_Material for the task_.
********

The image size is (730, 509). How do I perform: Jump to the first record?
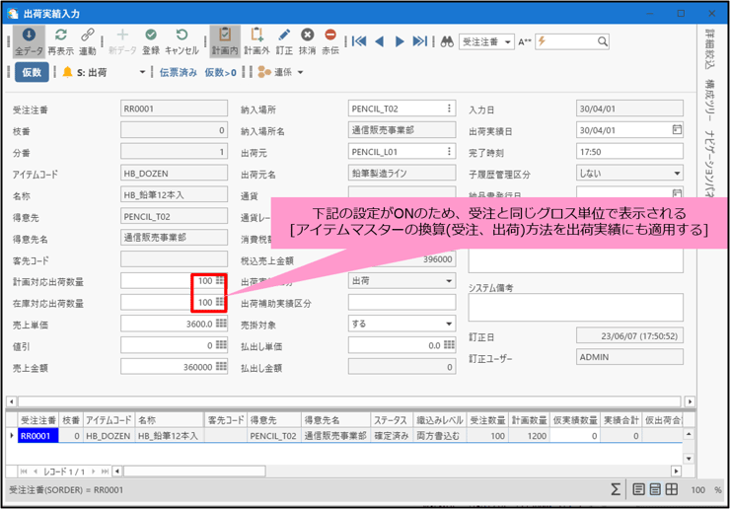coord(359,41)
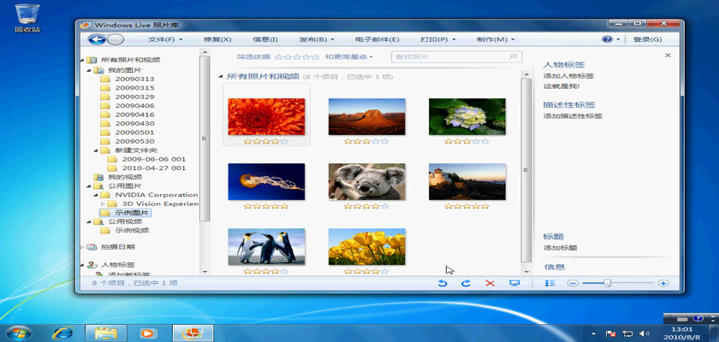
Task: Click the thumbnail size zoom slider
Action: (x=608, y=283)
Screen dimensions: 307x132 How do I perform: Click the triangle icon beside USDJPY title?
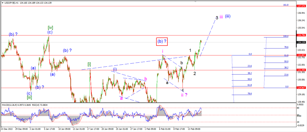[x=2, y=3]
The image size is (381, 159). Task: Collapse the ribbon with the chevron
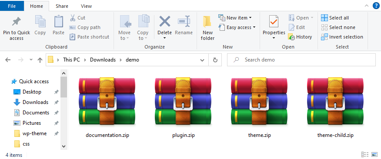tap(366, 6)
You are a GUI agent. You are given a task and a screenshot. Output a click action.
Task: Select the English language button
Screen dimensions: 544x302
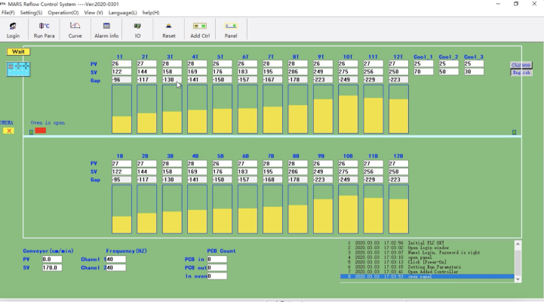coord(521,72)
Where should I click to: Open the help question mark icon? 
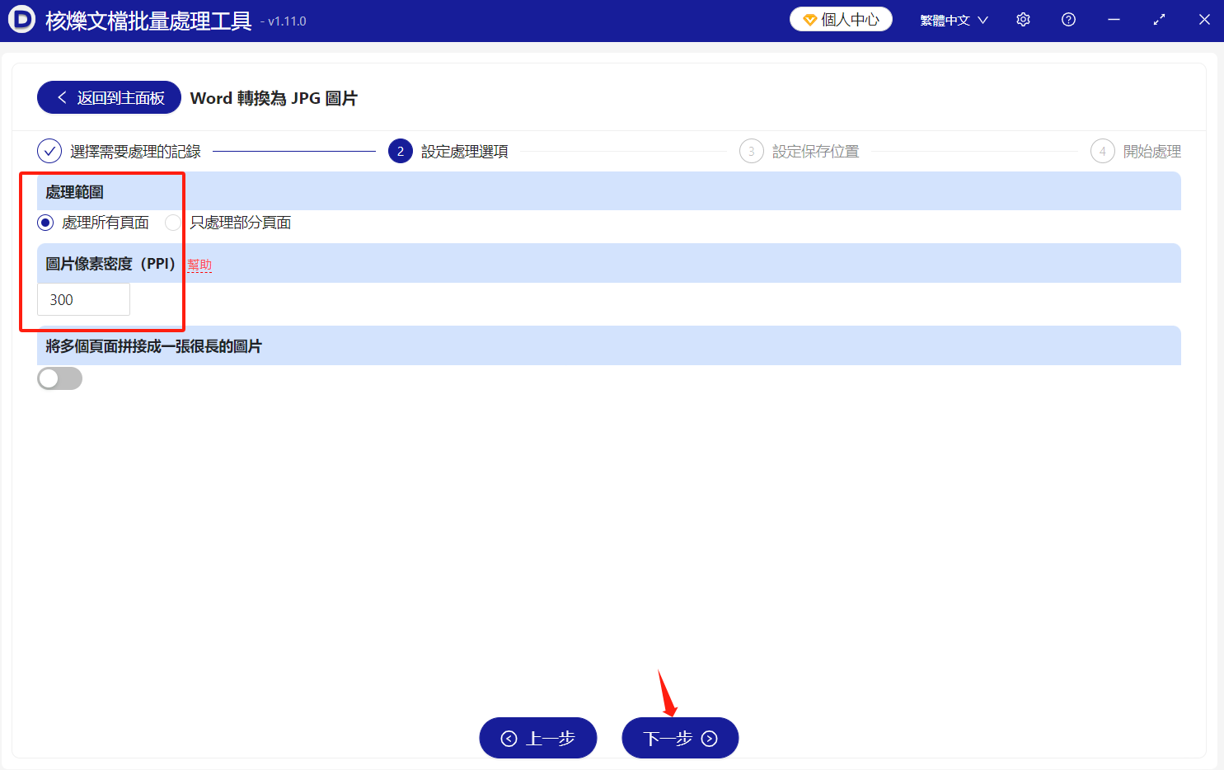pyautogui.click(x=1068, y=19)
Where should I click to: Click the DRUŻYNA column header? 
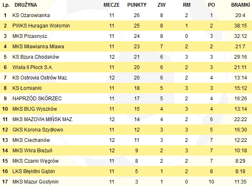(26, 5)
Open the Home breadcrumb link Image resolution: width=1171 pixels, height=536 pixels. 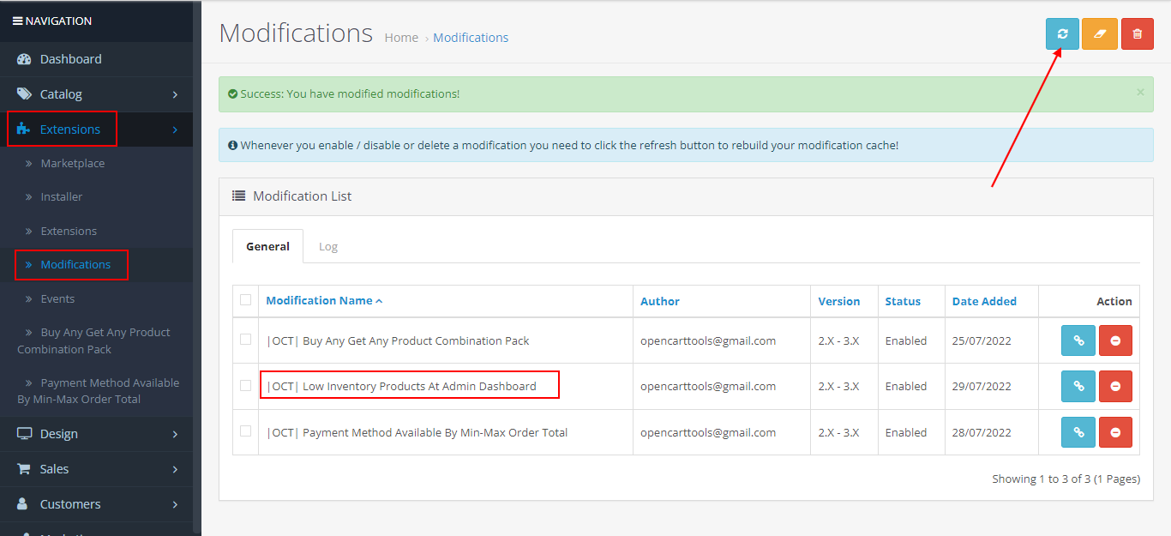[x=401, y=37]
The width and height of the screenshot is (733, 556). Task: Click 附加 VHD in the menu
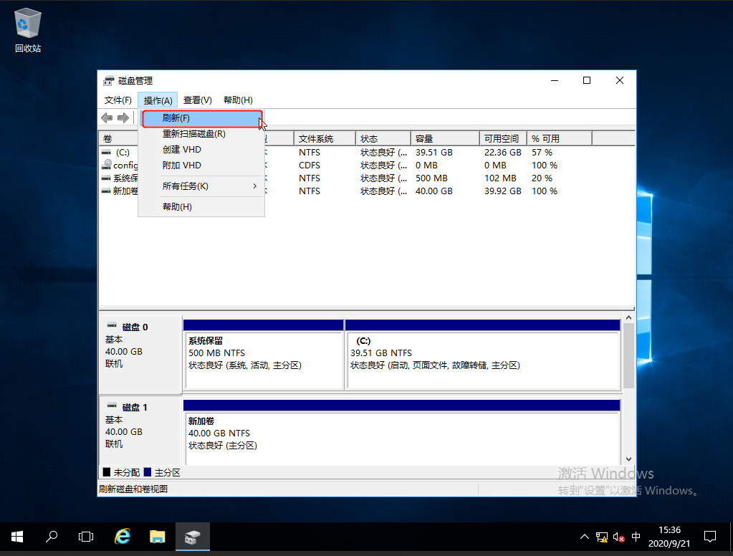(182, 166)
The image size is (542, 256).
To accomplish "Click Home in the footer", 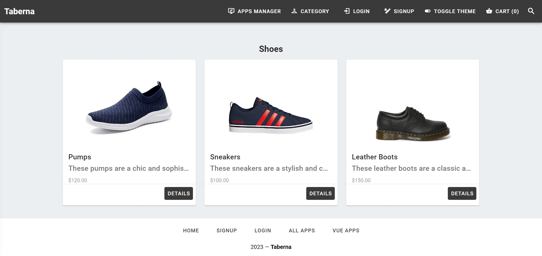I will pos(191,230).
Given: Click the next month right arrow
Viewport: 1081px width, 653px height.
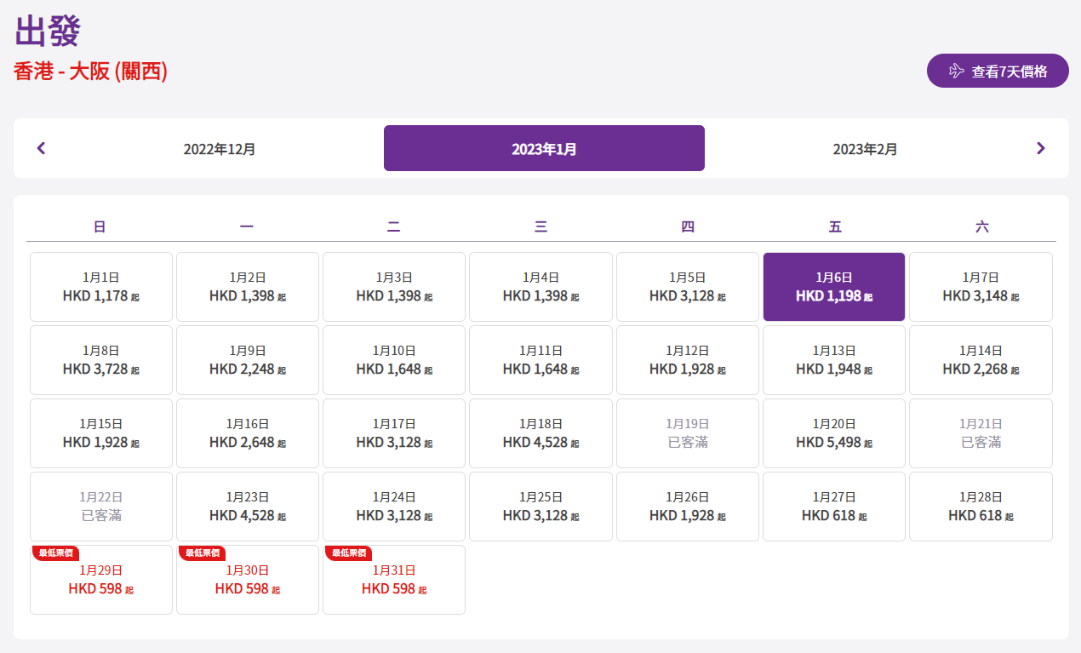Looking at the screenshot, I should [1040, 148].
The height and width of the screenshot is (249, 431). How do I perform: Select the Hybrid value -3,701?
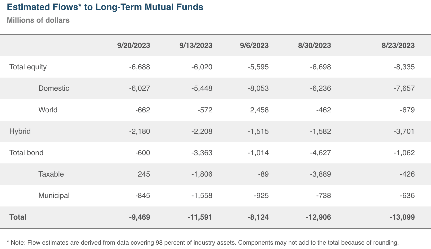pyautogui.click(x=404, y=131)
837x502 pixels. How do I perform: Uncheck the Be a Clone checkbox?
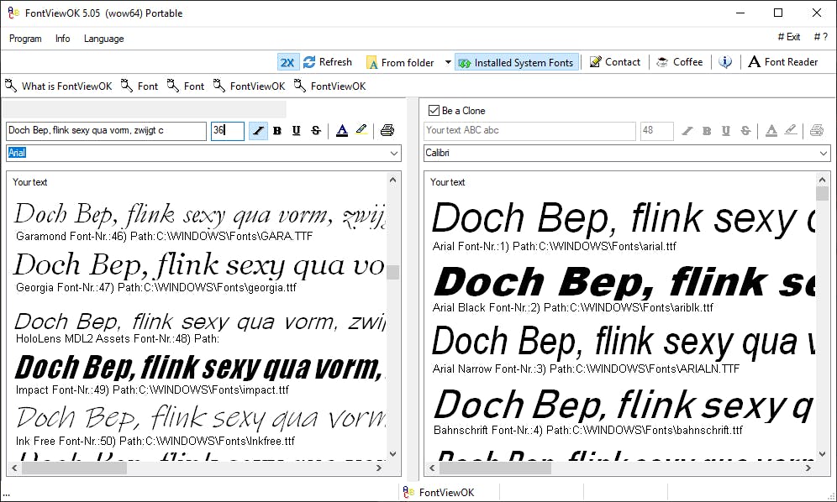435,110
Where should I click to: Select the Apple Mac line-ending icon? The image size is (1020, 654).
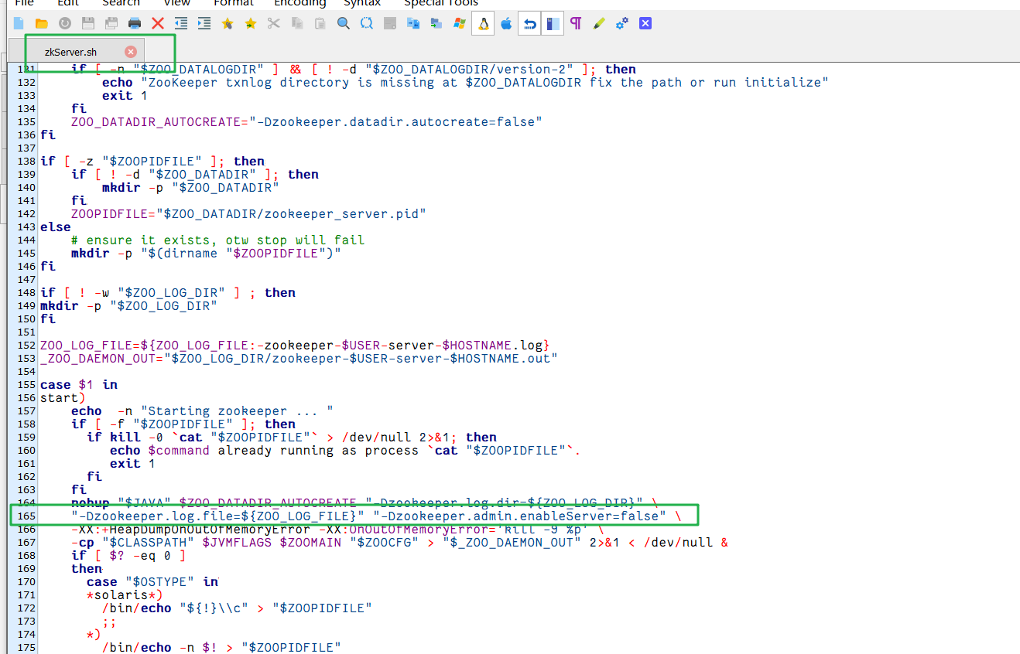pos(506,23)

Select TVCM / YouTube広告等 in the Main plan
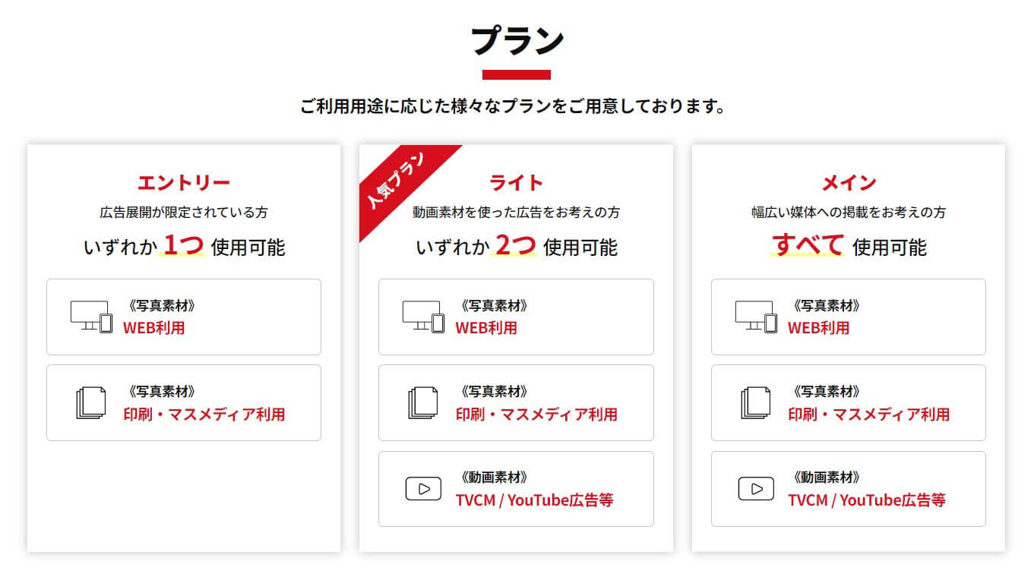(x=867, y=500)
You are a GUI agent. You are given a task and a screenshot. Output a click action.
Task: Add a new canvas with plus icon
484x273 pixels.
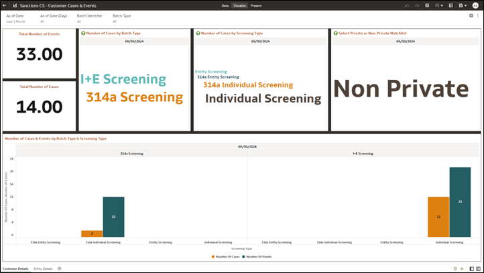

********

_Problem_.
In the answer, include exactly the lines from the one containing "Task: Add a new canvas with plus icon" through the end of the records above and no pictures at all.

_Result of the exercise_.
Task: Add a new canvas with plus icon
484x273 pixels.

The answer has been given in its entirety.